Cerca de 500 personas asistían ayer tarde al entierro del joven atropellado en la madrugada del domingo en la zona de las Atalayas de Murcia. El cuerpo de Jesús Cánovas Tudela recibía sepultura en el cementerio de Nuestra Señora del Carmen de Alhama. Entre los asistentes destacaban numerosos jóvenes, muchos de ellos sin poder evitar que las lágrimas acudieran a los ojos.
«Era un buen zagal», aseguraba una vecina, a la vez que recordaba que Jesús era amigo de su hijo desde los tres años, y que éste quedó destrozado cuando le comunicaron por teléfono la muerte de su amigo. «Esto nos sumirá más a las madres en la angustia de esperar a nuestros hijos cuando salgan por ahí», relataba esta señora.

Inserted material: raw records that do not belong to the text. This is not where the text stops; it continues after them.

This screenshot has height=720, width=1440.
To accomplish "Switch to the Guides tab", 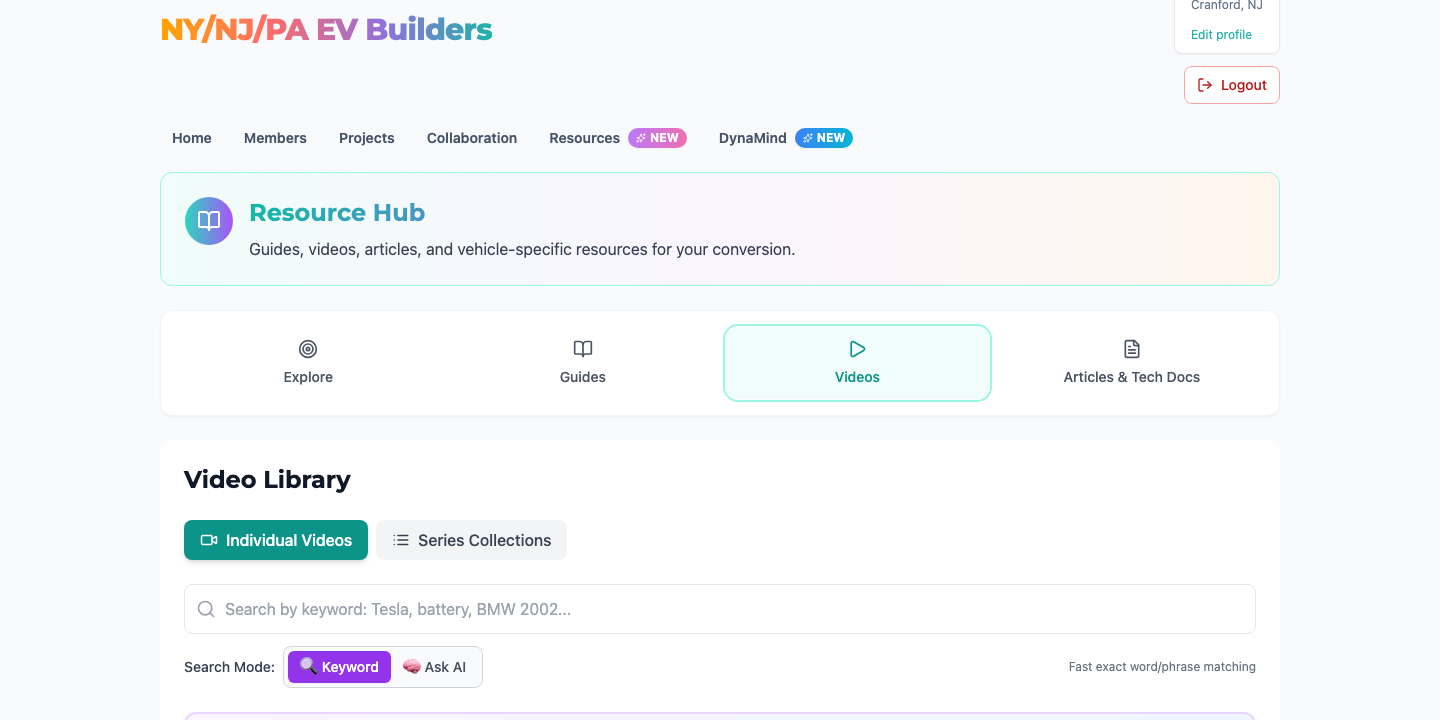I will pos(582,363).
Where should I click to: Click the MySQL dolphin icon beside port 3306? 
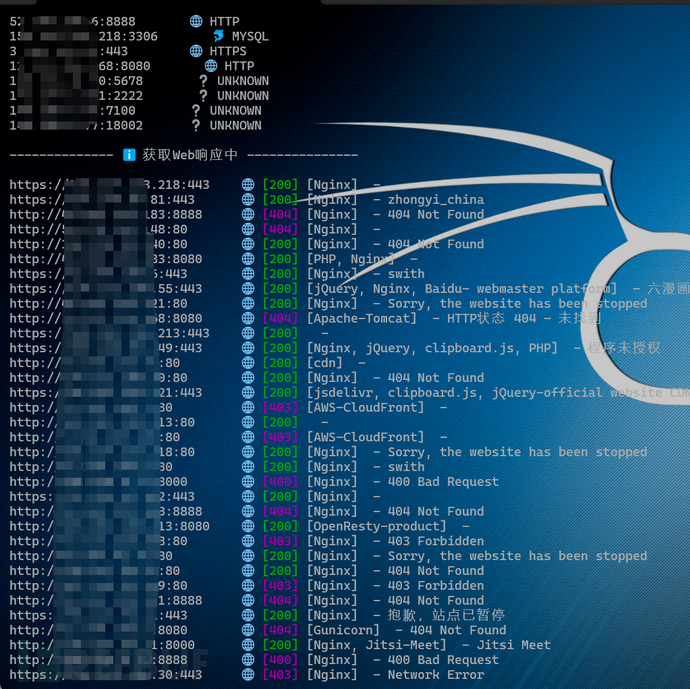pos(218,36)
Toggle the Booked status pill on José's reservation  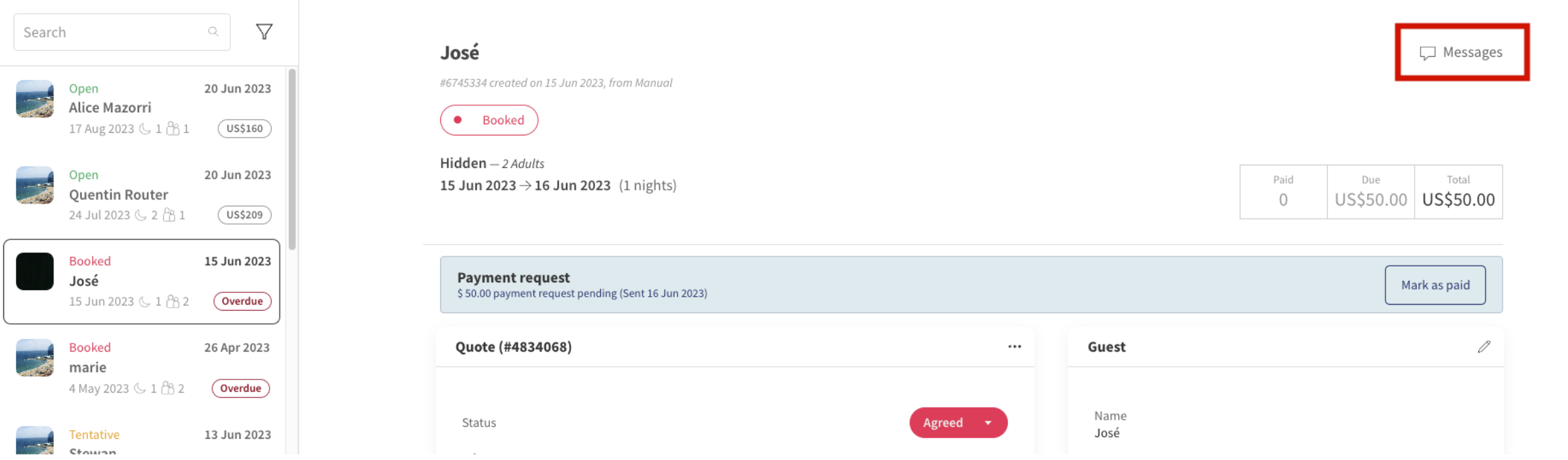click(489, 120)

El joven fallecido residía en el barrio del Palmeral con su padre, que estaba separado de su madre desde hacía años. Jesús estudió en el instituto Valle de Leiva de la localidad y trabajaba en la factoría de ElPozo. Era un joven conocido también por su participación en la Semana Santa, había tocado al menos en tres bandas de música y este último año participó como portatronos de la Virgen de Los Dolores.
«Será muy difícil para su padre seguir solo hacia adelante», comentaba un conocido de la familia del chico malogrado, ya que el hijo menor de ambos, de 17 años, reside con la madre en Totana, de donde ella es natural.
Fueron momentos muy dolorosos los que se vivieron en el entierro del joven Jesús. Se oían comentarios de todo tipo en alusión al triste final del joven, algunos de ellos referidos a la coincidencia del final de fiesta de unos amigos, que se dirigían a la estación a coger el primer tren para regresar de nuevo a Alhama, con el preciso momento en el que un conductor perdía el control de su vehículo, que les arrollaba, acabando con la vida de Jesús. «Su destino estaba allí», aseguraba uno de los asistentes al entierro.
Los amigos de Jesús se mostraban también preocupados por su compañero José, que finalmente supo de la muerte de su amigo el domingo por la noche. Un médico del Hospital de la Arrixaca le confirmó la noticia que su madre aún no le había querido contar.
José Ruiz continúa ingresado en la planta de Traumatología de la ciudad sanitaria de El Palmar. «Está mejorcico, pero le duele todo el cuerpo. Ahora ya sabe lo de su amigo y está mal, triste, pero bueno, tiene que seguir», decía ayer Juani, su madre. Andrea, su novia, tampoco se ha separado de él: «Está jodido por lo de Jesús».